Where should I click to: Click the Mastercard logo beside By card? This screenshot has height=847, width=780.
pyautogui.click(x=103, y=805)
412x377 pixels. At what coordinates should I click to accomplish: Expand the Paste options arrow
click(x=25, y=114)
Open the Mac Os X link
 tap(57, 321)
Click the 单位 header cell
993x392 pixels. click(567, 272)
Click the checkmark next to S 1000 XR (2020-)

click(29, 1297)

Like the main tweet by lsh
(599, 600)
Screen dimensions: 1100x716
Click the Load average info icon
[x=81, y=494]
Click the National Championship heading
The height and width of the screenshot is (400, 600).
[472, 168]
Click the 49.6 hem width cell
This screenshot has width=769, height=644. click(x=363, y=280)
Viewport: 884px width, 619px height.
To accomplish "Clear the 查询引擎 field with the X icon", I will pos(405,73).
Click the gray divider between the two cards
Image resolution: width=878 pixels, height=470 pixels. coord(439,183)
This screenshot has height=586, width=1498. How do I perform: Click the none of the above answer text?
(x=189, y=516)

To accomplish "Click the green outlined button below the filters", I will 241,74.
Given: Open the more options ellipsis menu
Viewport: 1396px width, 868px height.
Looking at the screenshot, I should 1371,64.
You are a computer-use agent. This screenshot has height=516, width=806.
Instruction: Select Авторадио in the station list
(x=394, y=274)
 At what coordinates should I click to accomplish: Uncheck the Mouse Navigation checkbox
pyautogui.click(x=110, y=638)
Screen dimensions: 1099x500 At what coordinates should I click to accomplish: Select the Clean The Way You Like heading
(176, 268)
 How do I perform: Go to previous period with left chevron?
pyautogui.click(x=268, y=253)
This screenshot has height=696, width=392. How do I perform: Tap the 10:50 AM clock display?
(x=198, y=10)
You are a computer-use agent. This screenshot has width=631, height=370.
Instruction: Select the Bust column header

Your instructions: Give back the data exactly.

Your response:
Where should I click to: Click the Mastercard logo beside By card? This screenshot has height=847, width=780.
pyautogui.click(x=103, y=805)
412x377 pixels. At what coordinates should I click to accomplish: Expand the Paste options arrow
click(x=25, y=114)
Open the Mac Os X link
 tap(57, 321)
Click the 单位 header cell
993x392 pixels. click(567, 272)
Click the checkmark next to S 1000 XR (2020-)

click(29, 1297)

Like the main tweet by lsh
(599, 600)
Screen dimensions: 1100x716
Click the Load average info icon
[x=81, y=494]
Click the National Championship heading
The height and width of the screenshot is (400, 600).
[472, 168]
Click the 49.6 hem width cell
This screenshot has width=769, height=644. click(x=363, y=280)
Viewport: 884px width, 619px height.
To accomplish "Clear the 查询引擎 field with the X icon", I will pos(405,73).
Click the gray divider between the two cards
Image resolution: width=878 pixels, height=470 pixels. coord(439,183)
This screenshot has height=586, width=1498. How do I perform: Click the none of the above answer text?
(x=189, y=516)

To accomplish "Click the green outlined button below the filters", I will 241,74.
Given: Open the more options ellipsis menu
Viewport: 1396px width, 868px height.
Looking at the screenshot, I should 1371,64.
You are a computer-use agent. This screenshot has height=516, width=806.
Instruction: Select Авторадио in the station list
(x=394, y=274)
 At what coordinates should I click to accomplish: Uncheck the Mouse Navigation checkbox
pyautogui.click(x=110, y=638)
Screen dimensions: 1099x500 At what coordinates should I click to accomplish: Select the Clean The Way You Like heading
(176, 268)
 How do I perform: Go to previous period with left chevron?
pyautogui.click(x=268, y=253)
This screenshot has height=696, width=392. How do I perform: Tap the 10:50 AM clock display?
(x=198, y=10)
You are a computer-use agent. This screenshot has width=631, height=370.
Instruction: Select the Bust column header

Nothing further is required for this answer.